The piece was originally composed to be part of a never broadcast radio program by Luciano Berio and Umberto Eco titled Omaggio a Joyce. Documenti sulla qualità onomatopeica del linguaggio poetico. Subsequently, the piece, conceived for four channels, was recorded in stereo in two versions, the first titled Thema (Omaggio a Joyce) (LP Turnabout TV 34177), 1958; the second titled Omaggio a Joyce (LP Limelight LS 86047), 1959. In 1995 it was digitally restored in stereo (CD BMG 09026-68302-2) and this is the version Berio declared as definitive (8 minutes and 9 seconds).

==Musical form==
The work resumes the linguistic studies the composer had been carrying on for some years in collaboration with Eco during the first stages of the Studio di fonologia in Milan; these studies were focused, on the one hand, on the sonorous relationships between many different European languages; on the other hand, on pure vocalism from several points of view: linguistic, phonetic, anthropological, and musical. In particular, the construction of a new musical form based on the oscillation between music, literature and multimedia languages can be seen as the result of the interdisciplinary studies carried on at the Studio di Fonologia.
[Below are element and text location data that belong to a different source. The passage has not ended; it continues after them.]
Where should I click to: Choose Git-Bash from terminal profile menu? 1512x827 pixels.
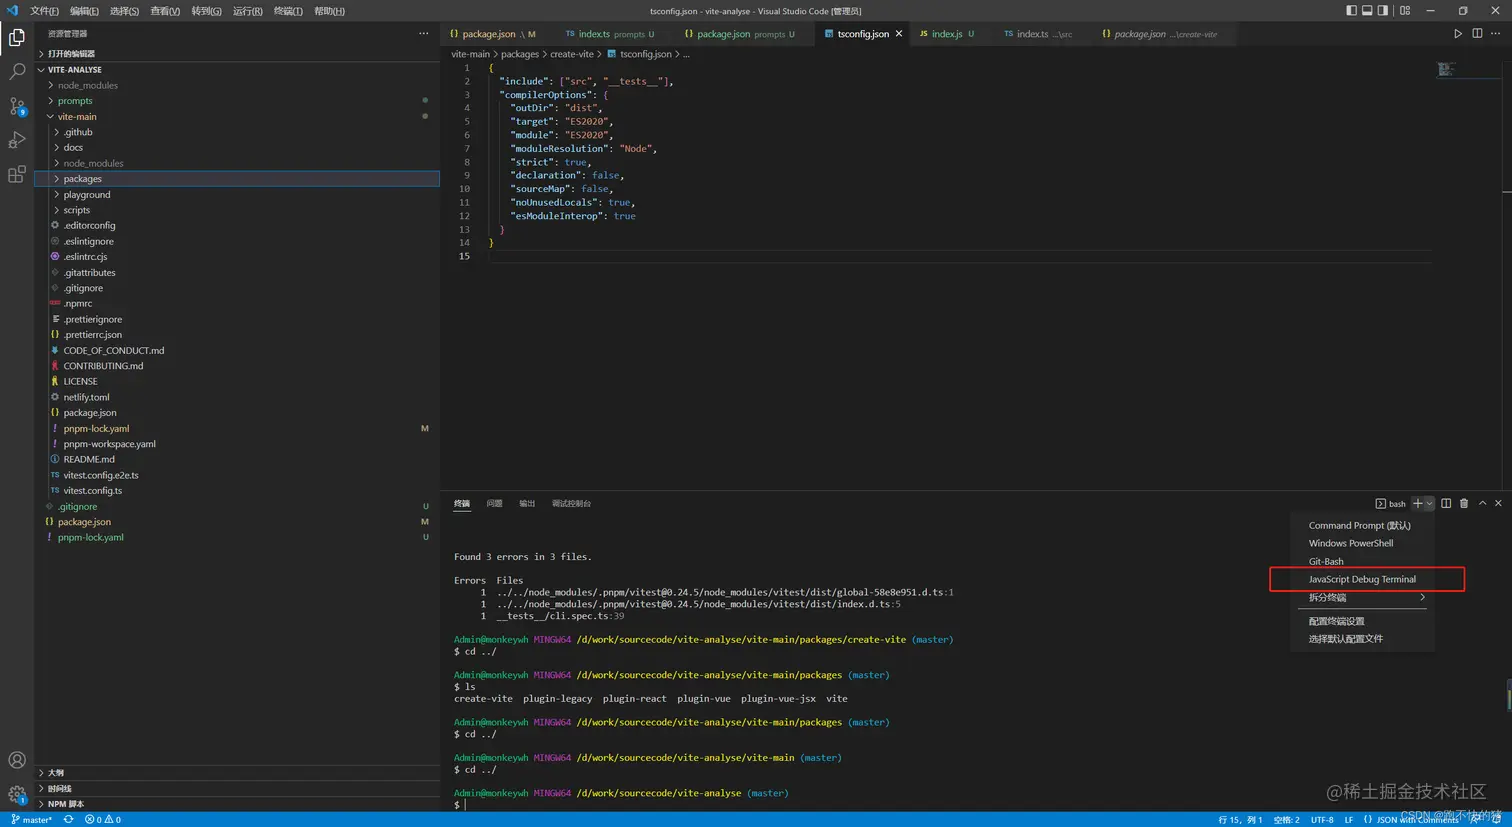[1326, 561]
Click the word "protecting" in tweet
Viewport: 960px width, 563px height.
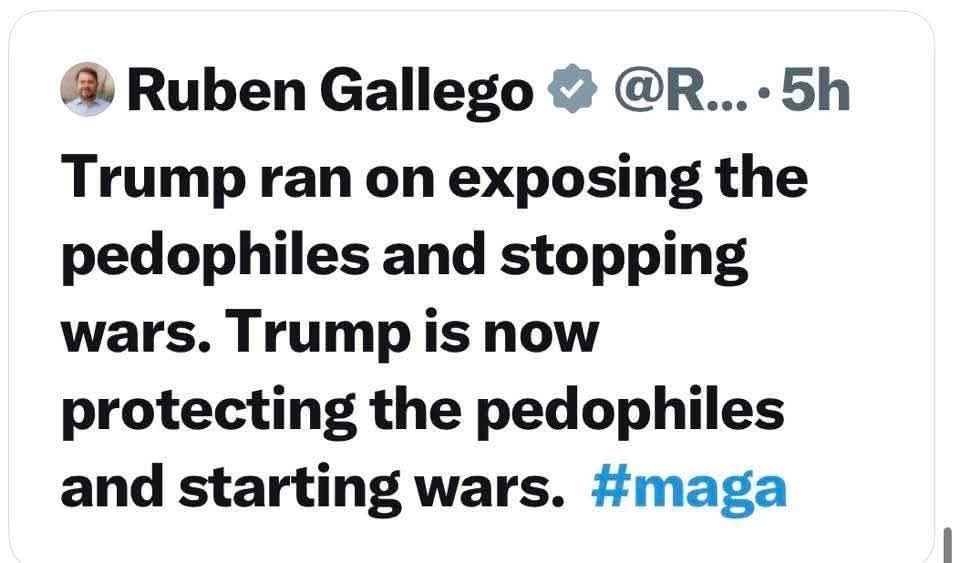[x=209, y=411]
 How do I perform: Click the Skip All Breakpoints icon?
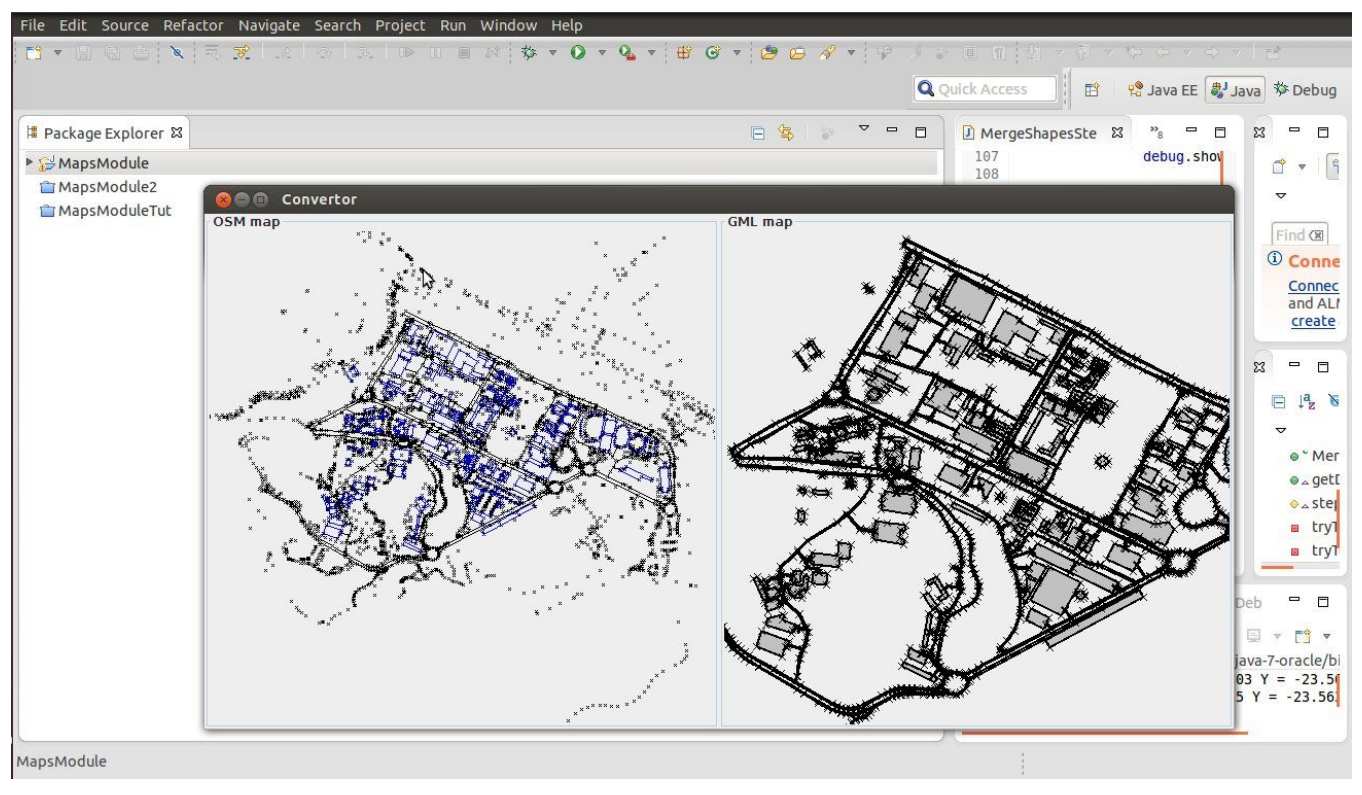(x=175, y=53)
Luciano Berio aimed to the synthesis of different fields to break down the borders of the artistic and scientific specializations between music, poetry and technology. So first of all, the main feature of the composition is the oscillation between oblivion and construction which reminds directly to the poetic writing form. The work is based on the idea of the electroacoustic montage of sounds as well.

This is the first time in history of music a recorded intelligible text was literally "broke[n] into pieces".
In particular, the composer had classified the recorded words included in "Sirens" according to their resonance colors, in relation to the resonance point of the vocal apparatus.
The tonal colours were chosen in consideration of the phonetic sounds and their sonorous nature was then elaborated upon and mixed using the analogue technology of the Studio di Fonologia. This facility housed a number of oscillators. The long editing process was performed manually.

According to Daniele (2010), the compositional category of the contemporary musical art, using words and vocals as a primary source, playing with the tension between semantic and musical characteristics, through the technology, has been constituted from this moment on.

The intrinsic musicality of the language and the research of infinite possibilities of combining phonemes are very important in this work as well. The tension/relationship between construction of the words and a new elaboration of them and meaning of sounds, which is a peculiar element of the Joyce's writings, is transposed from the silent written form to a new musical, electroacoustic form. In this way, Berio fragments the Joyce's text read by Berberian to recompose it in a new technologically elaborated form. The electroacoustic elaborations and the montage are realized in the words and texts as on the sounds and noises produced by the voice. In particular, as Berio said, the sound object transformation must take into account the near-musical attributes that are contained in the sound object itself. To the degrees of the sound object transformation then corresponds a different degree of significance in relation to the original rough state of the object itself.

The composition features a very peculiar structure away from every known musical theory, to create a poetical-musical opera done not through themes but with the forms of language itself.
In this oscillation and in the deconstruction of the meaning of the words, in the research of pure timbre and resonances, "the sound becomes meaning" and the voice becomes the symbol of the human body itself and its expressive sign, as the "symbol of language" or the principle of the "languages of things", according to the well-known theory of Walter Benjamin.